Money Matters: A Critical Look at Bank Architecture surveys the history and cultural significance of bank architecture, focusing on bank architecture as a building typology rather than in the context of a single architect or architectural firm. Challenging the standard notion that bank buildings are repetitive, dull and conservative, the exhibition reveals banks as patrons of architectural innovation, whose buildings possess vital communicative power.
Eleven photographers were specially commissioned to give their interpretative points of view on these banking icons. The photographers include Robert Bourdeau, Edward Burtynsky, David Duchow, and David Miller from Canada as well as Marilyn Bridges, James Iska, Len Jenshel, John Pfahl, George Tice, Catherine Wagner and Serge Hambourg from the United States. Historical photographs by master photographers Berenice Abbott, Charles Pratt, Paul Strand, and John Szarkowski supplement the exhibition.

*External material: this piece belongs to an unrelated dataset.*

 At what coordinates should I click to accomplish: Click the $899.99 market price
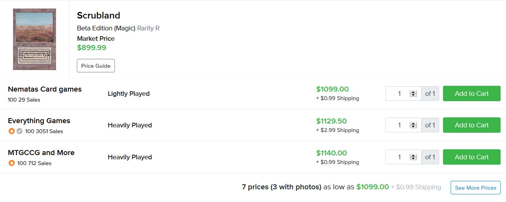coord(91,48)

Money Matters travelled to the Museum of Fine Arts, Houston, the Chicago Historical Society, the Vancouver Museum, the National Gallery of Canada, Ottawa, the Royal Ontario Museum, Toronto, and the National Building Museum, Washington, DC.
Organized by the Museum of Fine Arts, Houston, and the Parnassus Foundation.
Curated by Anne Tucker, Museum of Fine Arts, Houston, with Susan Wagg.